Text block
+===+

Behind The Scenes at the Fontainebleau

A peak into the extraordinary on-site sources of the hotel’s multi-million dollar food and beverage operation
fish tank

Photo courtesy of Fontainebleau Miami Beach

A large portion of the hotel’s delectable food comes directly from an in-house, self-sufficient source aptly named “Waterworld.”

If you’ve visited Miami in the past fifty years, you’ve likely been to the historic Fontainebleau hotel. In the 1950s and 60s, the resort hosted everyone from Frank Sinatra to Elvis Presley to Jackie Gleason and became a regular hangout for the Rat Pack. Since the Fontainebleau’s $1 billion, Vegas-style renovation in 2008, a regular rotation of celebs such as Gwyneth Paltrow, George Clooney, and Miley Cyrus have visited the iconic hotel (not to mention the guest list at legendary nightclub LIV is like a “who's who” of Hollywood.)

But the famous names are just a small part of the Fontainebleau; the resort’s celebrated food & beverage offerings are arguably the most prevalent draw for guests and visitors alike. The retreat boasts some of the best restaurants in the city, including fine dining options like Scott Conant’s famed Italian eatery Scarpetta, two outposts from San Francisco chef extraordinaire Michael Mina (StripSteak and Michael Mina 74), and the wildly popular Cantonese hot spot, Hakkasan. In addition, the destination is a great one for special events and conferences (to the tune of $40 million per year.)

What most people do not know about the Fontainebleau, though, is that a large portion of the hotel’s delectable food comes directly from an in-house, self-sufficient source aptly named “Waterworld.”

Ryan Wilson, executive chef of Fontainebleau, gave us a tour of the Batcave-like Waterworld, which was an undeniably unique experience. The star of Waterworld is, naturally, the six tanks that hold 3,000 gallons of all-natural seawater along with live fish, crabs, lobster, and more (there’s even a pet shark in there named “Bleau.”) “It’s all climate controlled,” explains Wilson. “We have a chiller system to chill it to the appropriate climate based on what species it is, where it’s from.” Biweekly water changes also ensure the tanks remain perfectly fresh.


Photo courtesy of Fontainebleau Miami Beach

Vice President of Culinary, Chef Thomas Connell

But storage is only half of the story here. The beginning of this food chain belongs to Fontainebleau (as much as can be) as well. “We have our own boat called Bleaufish; it’s essentially a 43-foot lobster boat,” he says. The boat goes fishing whenever the weather is good, as in almost every single day. Fresh-caught fish are kept in a live tank and then served to order. “We have over 2,000 lobster trap, and 2,200 stone crab traps,” Wilson says of the operation. “Fish-wise, we get all line-caught, native species… we’ve literally caught 700 lbs of yellowtail in one day - all line-caught,” he says.

+===+

Goals
1. In the article on the Fontainebleau, what is the name of the hotel's own boat?
2. Rewrite the article on the Fontainebleau from "Ryan Wilson, executive" to "remain perfectly fresh.", putting "resident shark" in place of "pet shark".
3. Carry on the article on the Fontainebleau's on-site food sources from its final sentence.

Material provided
+===+

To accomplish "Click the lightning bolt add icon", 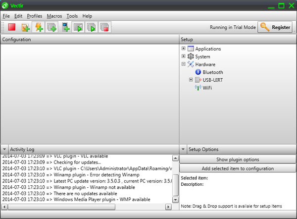I will (38, 28).
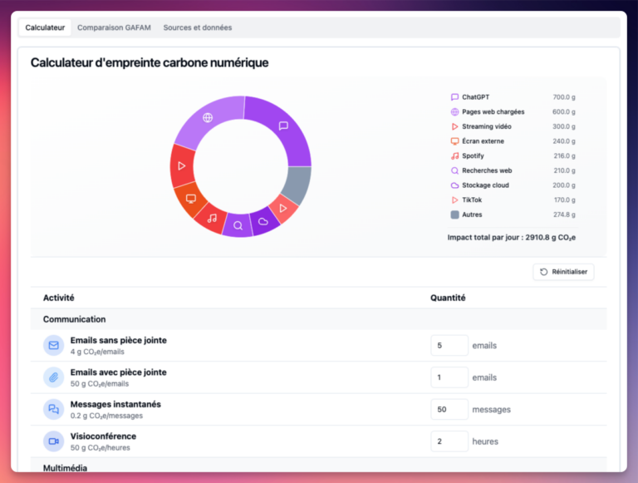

+===+

Answers given
1. Bleaufish

2.
Ryan Wilson, executive chef of Fontainebleau, gave us a tour of the Batcave-like Waterworld, which was an undeniably unique experience. The star of Waterworld is, naturally, the six tanks that hold 3,000 gallons of all-natural seawater along with live fish, crabs, lobster, and more (there’s even a resident shark in there named “Bleau.”) “It’s all climate controlled,” explains Wilson. “We have a chiller system to chill it to the appropriate climate based on what species it is, where it’s from.” Biweekly water changes also ensure the tanks remain perfectly fresh.

3.
The seafood that can’t be caught in South Florida is still given the royal (live) treatment. “We have a partner out of Norway that we import live, true red king crabs from,” explains Wilson. They are kept alive and are in quite high demand, sold at $600 each. “Our goal is to control product from selection to the end-user. We outsource very little,” he says.

The seafood is only half of what makes this “underground farm” so impressive.  Just past the fish tanks lives the dry-age room – where the hotel dries all of their own beef.  “It ages for a minimum of 28 days before it goes to fabrication,” Wilson explains. The room covers the “four key elements of dry-aging – climate, airflow, humidity, and time.” One of Wilson’s favorite results of the process is Michal Mina 74’s Dry Aged Burger. He says of the dish: “We dry-age the whole chucks, then it goes into a blend of Wagyu brisket and short ribs. It’s quite spectacular.”

As if that wasn’t impressive enough for even the most die-hard meat lovers, they also have their own bacon program. The process includes a five-day brine, two days in the dry-age cooler, an eight-hour cold smoke (outside), and a chilled second day hot smoke. “We are trying to preserve that artisanal approach,” Wilson says. “Any opportunities we have where can affect and control the product… Why not?”

The operation is so impressive, in fact, that it’s a large part of their sales pitch to conference bookers. “It’s a huge selling tool for us as a resort… Companies will come look at us to see if we can host their group business, and when we do these tours, it really emphasizes the quality of our F&B [food and beverage],” he explains.

Just above Waterworld lives another important area: The chocolate room and bakery. The chocolate room is where all confections for the hotel’s sweets boutique, Chez Bon Bon, are made. Additionally, the chocolatiers produce unbelievable creations and desserts for special events (during our tour, they were testing designs for a miniature chocolate and marshmallow sculpture to deliver to the hotel’s VIP guests on New Year’s Eve.) Chez Bon Bon also produces its own gelato – 32 flavors to be exact (which can also be ordered from room service.)

The bakery, run by Chef Simon Bregardis (hot off a stint at the Bellagio in Las Vegas), is a 24/7 process where they bake moist croissants daily, make thousands of muffins, and cook fresh bread for every single restaurant in the hotel. “We are one of the last, if not the last, hotels in Florida to do this,” Bregardis explains.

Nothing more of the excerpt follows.